Battalion Fire Chief in a Mississsippi town.

EVIL MUTANT ATTACK SQUIRREL OF DEATH

I never dreamed slowly cruising on my motorcycle through a residential neighborhood could be so incredibly dangerous!

Little did I suspect.

I was on Brice Street - a very nice neighborhood with perfect lawns and slow traffic. As I passed an oncoming car, a brown furry missile shot out from under it and tumbled to a stop immediately in front of me.

It was a squirrel, and must have been trying to run across the road when it encountered the car. I really was not going very fast, but there was no time to brake or avoid it -- it was that close.

I hate to run over animals, and I really hate it on a motorcycle, but a squirrel should pose no danger to me. I barely had time to brace for the impact.

Animal lovers, never fear. Squirrels, I discovered, can take care of themselves!

Inches before impact, the squirrel flipped to his feet.

He was standing on his hind legs and facing my oncoming Valkyrie with steadfast resolve in his beady little eyes. His mouth opened, and at the last possible second, he screamed and leapt! I am pretty sure the scream was squirrel for, "Banzai!" or maybe, "Die you gravy-sucking, heathen scum!" The leap was nothing short of spectacular...

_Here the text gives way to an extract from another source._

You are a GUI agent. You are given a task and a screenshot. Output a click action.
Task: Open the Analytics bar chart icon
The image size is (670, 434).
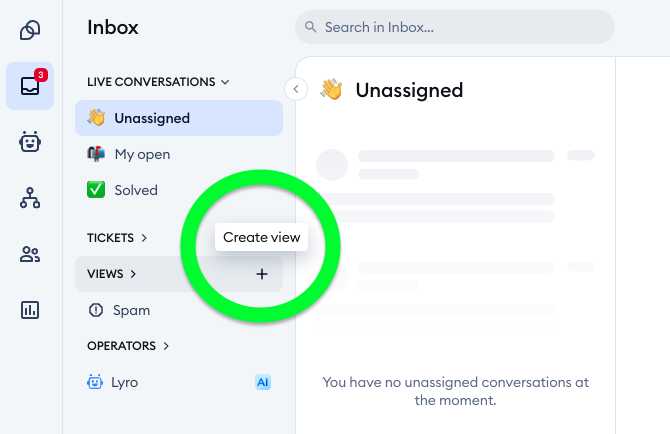[x=30, y=310]
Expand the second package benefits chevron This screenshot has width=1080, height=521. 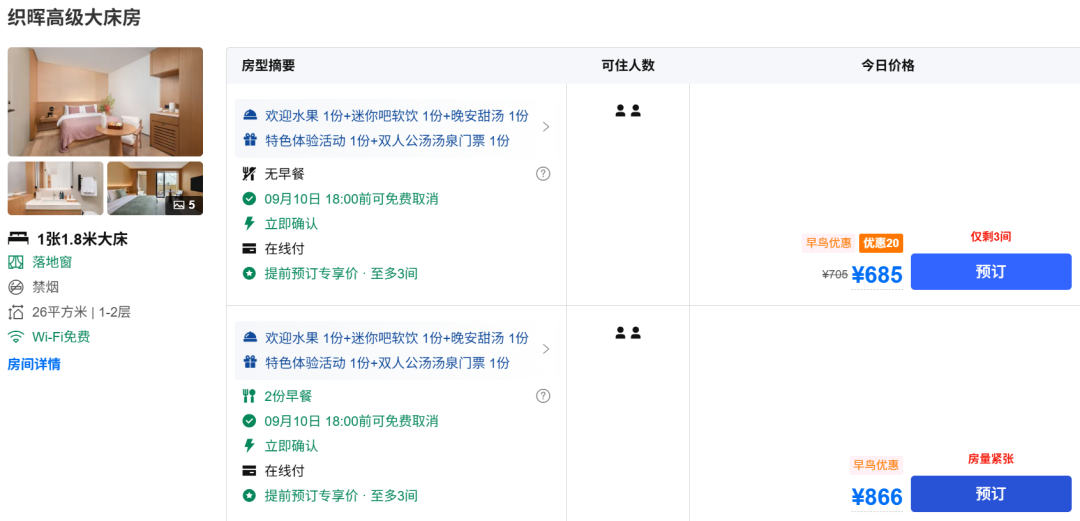[x=546, y=349]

He shot straight up, flew over my windshield, and impacted me squarely in the chest. Instantly, he set upon me. If I did not know better, I would have sworn he brought 20 of his little buddies along for the attack.

Snarling, hissing, and tearing at my clothes, he was a frenzy of activity. As I was dressed only in a light T-shirt, summer riding gloves, and jeans this was a bit of a cause for concern. This furry little tornado was doing some damage!

Picture a large man on a huge black and chrome cruiser, dressed in jeans, a T-shirt, and leather gloves, puttering at maybe 25 mph down a quiet residential street, and in the fight of his life with a squirrel. And losing...
I grabbed for him with my left hand. After a few misses, I finally managed to snag his tail. With all my strength, I flung the evil rodent off to the left of the bike, almost running into the right curb as I recoiled from the throw.

That should have done it. The matter should have ended right there. It really should have. The squirrel could have sailed into one of the pristinely kept yards and gone on about his business, and I could have headed home.
No one would have been the wiser. But this was no ordinary squirrel. This was not even an ordinary angry squirrel.

This was an EVIL MUTANT ATTACK SQUIRREL OF DEATH!

Somehow he caught my gloved finger with one of his little hands and, with the force of the throw, swung around and with a resounding thump and an amazing impact, he landed squarely on my BACK and resumed his rather antisocial and extremely distracting activities. He also managed to take my left glove with him! The situation was not improved. Not improved at all.
His attacks were continuing, and now I could not reach him. I was startled, to say the least. The combination of the force of the throw, only having one hand (the throttle hand) on the handlebars, and my jerking back unfortunately put a healthy twist through my right hand and into the throttle. A healthy twist on the throttle of a Valkyrie can only have one result.
TORQUE. This is what the Valkyrie is made for, and she is very, very good at it. The engine roared and the front wheel left the pavement.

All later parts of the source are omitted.